Raman spectra were acquired at-line during the operation of a lab-scale photo-BNR reactor and PLS regression was performed to develop calibration models for the prediction of key monitoring parameters, essential for process control and optimization. This study showed that Raman spectroscopy, allied with PLS, is a very promising tool for monitoring the concentrations of TOC, VFAs, CO₂, NO₃, total P, PHAs, TSSs and VSSs in a photo-BNR reactor in real-time. This was shown by the high R²_CV and RPDcv values obtained for these parameters: 96.7% and 5.5 for TOC, 95.4% and 4.7 for VFAs, 90.0% and 3.2 for CO₂, 97.7% and 6.7 for NO₃, 99.0% and 10.3 for Total P, 95.9% and 5.0 for PHAs, 97.5% and 6.3 for TSSs, 93.9% and 4.1 for VSSs, respectively. Regarding NH₃, PO₄ and total carbohydrates, the prediction accuracy of the respective Raman-based PLS models (R²_CV and RPDcv of 65.5% and 1.7 for NH₃, 70.0% and 1.8 for PO₄; 88.2% and 2.9 for total carbohydrates, respectively) could possibly be improved by including more samples in the calibration set.

The performance of the PLS calibration models was evaluated by a full cross-validation procedure and can be further assessed by an external validation using additional samples that were not included in model development (external test set).

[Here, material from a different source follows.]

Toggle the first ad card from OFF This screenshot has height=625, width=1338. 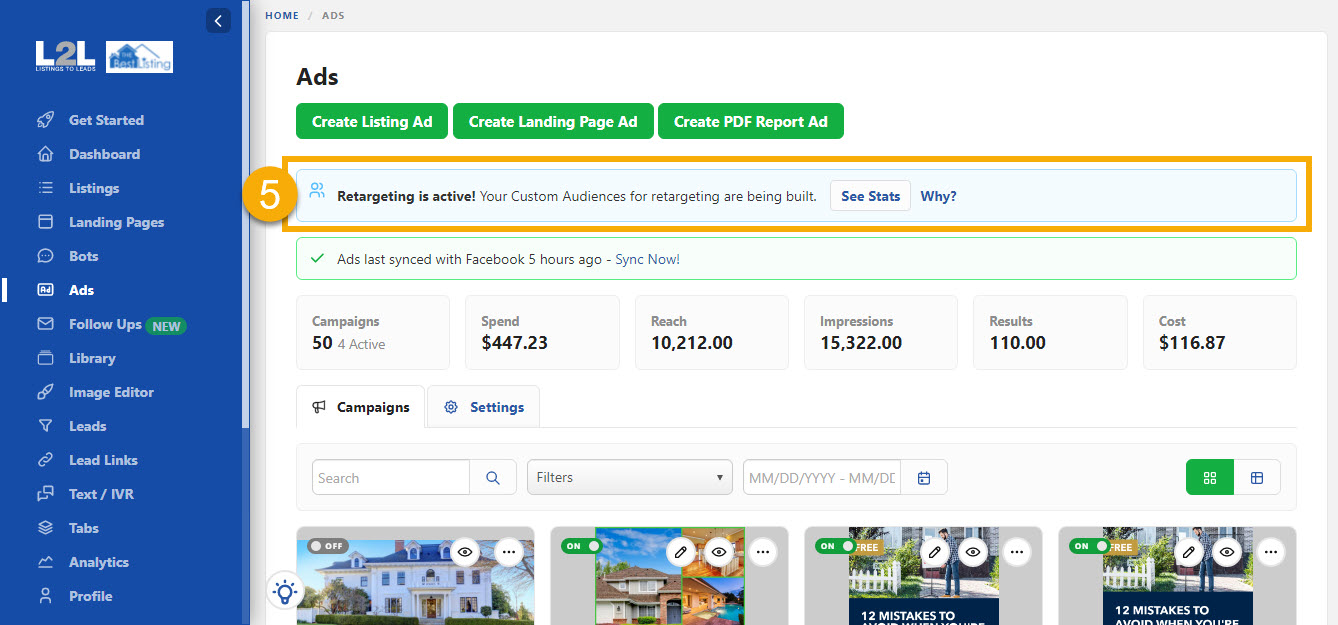pos(327,546)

After external validation, the models can then be used for predicting the concentration of the different parameters simply based on the Raman spectral data, minimizing the need for performing extensive off-line analyses. Although the external validation of the developed PLS calibration models was not performed due to the lack of an external test set, this study presents very promising results for the real-time monitoring of a photo-BNR reactor using Raman spectroscopy, being the first to report this specific application. Overall, the application of Raman-based monitoring in a photo-BNR reactor offers a fast, simple, non-destructive, eco-friendly and holistic alternative to laborious standard analytical and expensive methods, enabling the quantification of various parameters within a single Raman measurement. Once robust and reliable PLS calibration models have been developed, Raman spectroscopy can be used online to provide real-time process information, facilitating decision-making during wastewater treatment. Nevertheless, regular reference analytical data will always be needed in order to guarantee the long-term validity of PLS models.